Une meilleure rémunération, davantage de médecins, de meilleures conditions de travail aux urgences

Quant aux solutions, elles sont, pour les deux urgentistes, à trouver dans un premier temps dans une meilleure rémunération du personnel. « Il faut absolument maintenir les médecins à l’hôpital, et recruter », appuie Patrick Pelloux. « Pour cela, il faut selon moi doubler la rémunération des gardes, augmenter les salaires de l’ensemble du personnel et valoriser la permanence des soins. Et il faut augmenter de 50% le nombre d’étudiants en médecine. » Mathias Wargon estime également qu’une meilleure répartition de la charge de travail sur d’autres métiers serait souhaitable. « Je suis pour la formation d’infirmiers en pratique avancée (IPA). Ils aideraient plus les médecins tout en avançant dans leur carrière. »

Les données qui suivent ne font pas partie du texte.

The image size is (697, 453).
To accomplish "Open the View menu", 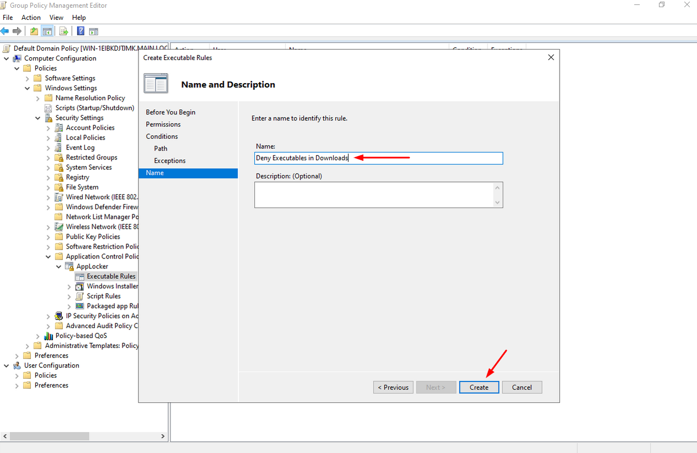I will click(x=56, y=18).
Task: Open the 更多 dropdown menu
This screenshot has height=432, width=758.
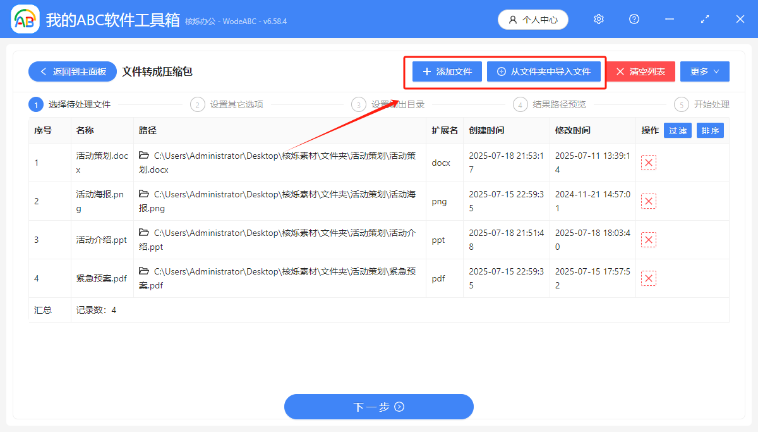Action: (704, 71)
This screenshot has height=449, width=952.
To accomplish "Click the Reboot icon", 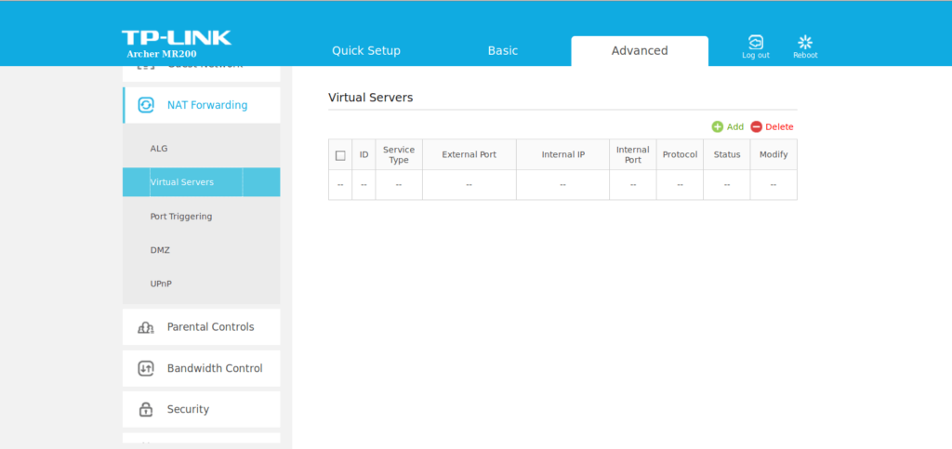I will pos(805,43).
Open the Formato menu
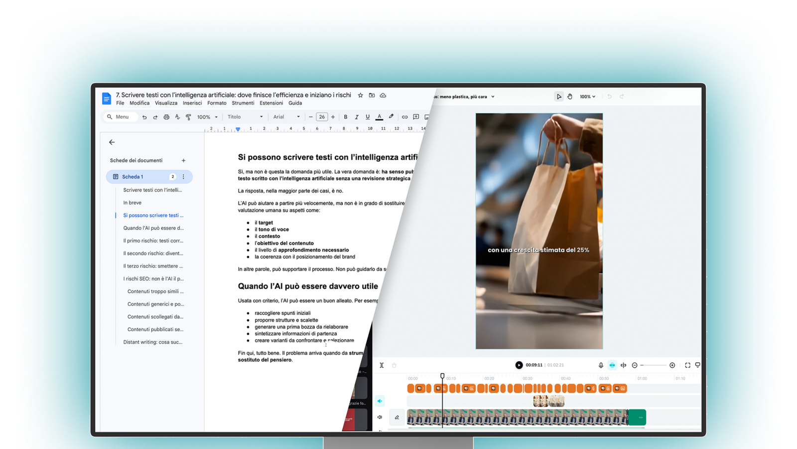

Il faut que, de nouveau, l’hôpital soit un lieu vivable où les médicaux et paramédicaux s’épanouissent” Mathias Wargon

Enfin, le chef des urgences de Saint-Denis évoque l’amélioration des conditions de travail. « Dans mon service, on fait en sorte que, malgré la crise, les activités de formation et d’enseignement soient comptées dans le temps de travail du personnel. Se former participe à rendre le travail intéressant. Et on essaie que chacun ait le droit à la parole. Il faut que, de nouveau, l’hôpital soit un lieu vivable où les médicaux et paramédicaux s’épanouissent.»

*La France compte environ 640 services d’urgences dont 77% dans les hôpitaux publics.

Une « mission flash » sur l’hôpital proposée par Emmanuel Macron

Le président de la République a annoncé mardi 31 mai le lancement d’une « mission flash » d’un mois. Ce travail a été confié à François Braun, président du syndicat Samu-Urgences de France (SUdF). Il vise à apporter dès cet été des solutions à la crise des services d’urgences à l’hôpital. François Braun a quatre semaines pour avancer sur la crise en matière d’accès aux soins non programmés en France,  en ville comme à l’hôpital. Il devra pour cela identifier les dysfonctionnements et proposer des solutions “rapidement applicables” pour maintenir la continuité de l’accès aux soins partout sur le territoire.

Suite à cette annonce, plusieurs sénateurs se sont interrogés sur la nécessité de mener une nouvelle réflexion sur le sujet, un rapport de 313 pages rédigé par leurs soins ayant déjà été remis en début d’année. Ils ont d’ores et déjà demandé à auditionner rapidement François Braun sur sa méthodologie à venir.